Last month, we reviewed three asset classes that belong in the middle ground between safe assets (government bonds) and risky assets (equity). I will close this short series by reviewing three more classes.

Because their dividends benefit from a tax credit, Canadian preferred shares are popular with investors looking for tax-efficient income. But like corporate bonds, they do carry credit risk. With top-grade issuers like the major Canadian banks, the probability of default is minimal. But any issuer’s preferred shares are always subordinated to its bonds and therefore are riskier. In addition, preferred shares are typically callable at the issuer’s option, which limits the potential capital gains when market conditions are favorable. Therefore, investors should require a significant yield premium as compensation for the extra risk.

Emerging-market bonds are issued by the governments of fast-growing developing countries such as Brazil, Russia and Turkey. These bonds are generally denominated in U.S. dollars. They typically offer a relatively high yield due to their credit risk, which is similar to that of high-yield corporate bonds. Interestingly, this credit risk is partly driven by politics rather than by business conditions, and so, emerging-market bonds can provide diversification benefits for portfolios.

Convertible bonds are corporate bonds that can be exchanged at the holder’s option for a specific number of shares of the company's common stock. If the issuer’s stock appreciates beyond the conversion price, the convertible bond gains value. Convertible bonds are often issued by companies with a subpar credit standing. In addition, they are usually the most junior debt on the issuer’s balance sheet. And lastly, they are fairly complex and illiquid securities. In general, I consider convertible bonds to have a risk level similar to that of equities.
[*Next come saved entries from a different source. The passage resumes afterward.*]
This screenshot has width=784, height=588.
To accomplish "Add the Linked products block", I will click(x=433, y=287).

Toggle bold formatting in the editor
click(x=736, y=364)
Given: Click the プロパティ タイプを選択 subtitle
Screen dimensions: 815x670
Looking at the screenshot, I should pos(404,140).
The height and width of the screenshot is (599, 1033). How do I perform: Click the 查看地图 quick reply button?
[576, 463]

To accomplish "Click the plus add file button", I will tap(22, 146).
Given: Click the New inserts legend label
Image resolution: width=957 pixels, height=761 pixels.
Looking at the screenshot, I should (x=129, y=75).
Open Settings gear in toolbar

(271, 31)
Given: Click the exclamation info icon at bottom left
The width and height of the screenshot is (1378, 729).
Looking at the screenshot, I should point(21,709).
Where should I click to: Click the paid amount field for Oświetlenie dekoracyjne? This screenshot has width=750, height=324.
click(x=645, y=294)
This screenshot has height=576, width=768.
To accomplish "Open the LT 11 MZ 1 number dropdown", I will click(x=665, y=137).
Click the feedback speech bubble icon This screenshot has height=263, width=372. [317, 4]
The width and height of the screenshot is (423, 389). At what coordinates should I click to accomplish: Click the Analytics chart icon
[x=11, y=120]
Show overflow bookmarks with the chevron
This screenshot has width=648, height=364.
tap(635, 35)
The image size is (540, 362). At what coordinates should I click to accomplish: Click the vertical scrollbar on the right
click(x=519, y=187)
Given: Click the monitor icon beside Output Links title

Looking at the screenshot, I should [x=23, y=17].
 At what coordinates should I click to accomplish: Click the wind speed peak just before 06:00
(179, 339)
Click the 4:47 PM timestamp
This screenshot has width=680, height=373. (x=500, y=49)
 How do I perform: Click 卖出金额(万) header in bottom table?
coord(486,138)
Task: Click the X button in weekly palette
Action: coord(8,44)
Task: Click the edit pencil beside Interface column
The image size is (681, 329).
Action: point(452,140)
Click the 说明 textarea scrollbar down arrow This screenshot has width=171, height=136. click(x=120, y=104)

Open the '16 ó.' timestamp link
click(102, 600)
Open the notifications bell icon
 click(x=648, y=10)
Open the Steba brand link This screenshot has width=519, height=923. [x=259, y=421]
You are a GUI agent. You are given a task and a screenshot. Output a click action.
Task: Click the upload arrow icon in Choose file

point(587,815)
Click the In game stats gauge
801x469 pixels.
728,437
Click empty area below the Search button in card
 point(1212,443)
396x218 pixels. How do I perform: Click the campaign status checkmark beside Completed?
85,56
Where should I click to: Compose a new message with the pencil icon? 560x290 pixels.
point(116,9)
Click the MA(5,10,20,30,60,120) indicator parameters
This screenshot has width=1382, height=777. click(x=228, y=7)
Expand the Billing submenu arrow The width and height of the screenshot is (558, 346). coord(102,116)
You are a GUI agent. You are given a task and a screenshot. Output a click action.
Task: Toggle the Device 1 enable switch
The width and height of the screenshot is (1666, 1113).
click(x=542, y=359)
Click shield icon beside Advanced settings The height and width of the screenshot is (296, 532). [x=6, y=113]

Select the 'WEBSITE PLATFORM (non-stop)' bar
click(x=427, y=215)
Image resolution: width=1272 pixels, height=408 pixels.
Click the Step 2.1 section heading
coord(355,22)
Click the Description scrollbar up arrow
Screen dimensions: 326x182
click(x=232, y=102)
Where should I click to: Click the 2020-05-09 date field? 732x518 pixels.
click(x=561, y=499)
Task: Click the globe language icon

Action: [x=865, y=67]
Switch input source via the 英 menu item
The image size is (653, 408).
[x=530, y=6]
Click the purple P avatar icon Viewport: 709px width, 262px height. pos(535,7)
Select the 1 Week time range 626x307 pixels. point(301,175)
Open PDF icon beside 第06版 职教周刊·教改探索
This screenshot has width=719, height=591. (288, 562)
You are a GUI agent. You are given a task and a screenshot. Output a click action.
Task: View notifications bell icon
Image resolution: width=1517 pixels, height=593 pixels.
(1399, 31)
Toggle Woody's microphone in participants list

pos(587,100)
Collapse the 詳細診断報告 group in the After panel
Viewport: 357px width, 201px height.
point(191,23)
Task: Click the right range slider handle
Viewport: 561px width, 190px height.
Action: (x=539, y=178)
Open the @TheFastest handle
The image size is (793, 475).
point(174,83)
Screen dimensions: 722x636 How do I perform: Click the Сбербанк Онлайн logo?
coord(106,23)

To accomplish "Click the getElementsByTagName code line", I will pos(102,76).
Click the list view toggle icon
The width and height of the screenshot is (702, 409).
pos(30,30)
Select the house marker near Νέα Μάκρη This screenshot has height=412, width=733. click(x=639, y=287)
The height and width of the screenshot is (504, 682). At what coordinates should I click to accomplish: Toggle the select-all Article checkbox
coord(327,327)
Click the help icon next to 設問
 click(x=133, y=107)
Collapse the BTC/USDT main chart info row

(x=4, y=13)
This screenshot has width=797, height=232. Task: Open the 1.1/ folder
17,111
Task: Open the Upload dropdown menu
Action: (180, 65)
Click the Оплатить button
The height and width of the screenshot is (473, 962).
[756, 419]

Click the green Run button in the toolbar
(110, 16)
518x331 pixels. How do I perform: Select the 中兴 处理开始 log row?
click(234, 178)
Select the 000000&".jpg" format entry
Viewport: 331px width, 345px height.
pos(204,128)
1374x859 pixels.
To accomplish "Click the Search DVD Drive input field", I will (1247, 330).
In summary, Canadian preferred shares, emerging-market bonds and convertible bonds all share a level of risk that is similar to that of equity, in addition to a high level of income. Some investors are attracted by the advantageous tax treatment of preferred shares and the upward price potential of convertible bonds, and still others are interested in the high income and diversification benefits offered by emerging-market bonds. However, they must be particularly wary of the complexity of preferred shares and convertible bonds. PWL Capital’s portfolio managers have the expertise to use all of these asset classes effectively and where appropriate to improve portfolio diversification and enhance its return potential.

The Economic Pulse will take a hiatus next month, but will return with new commentaries in September.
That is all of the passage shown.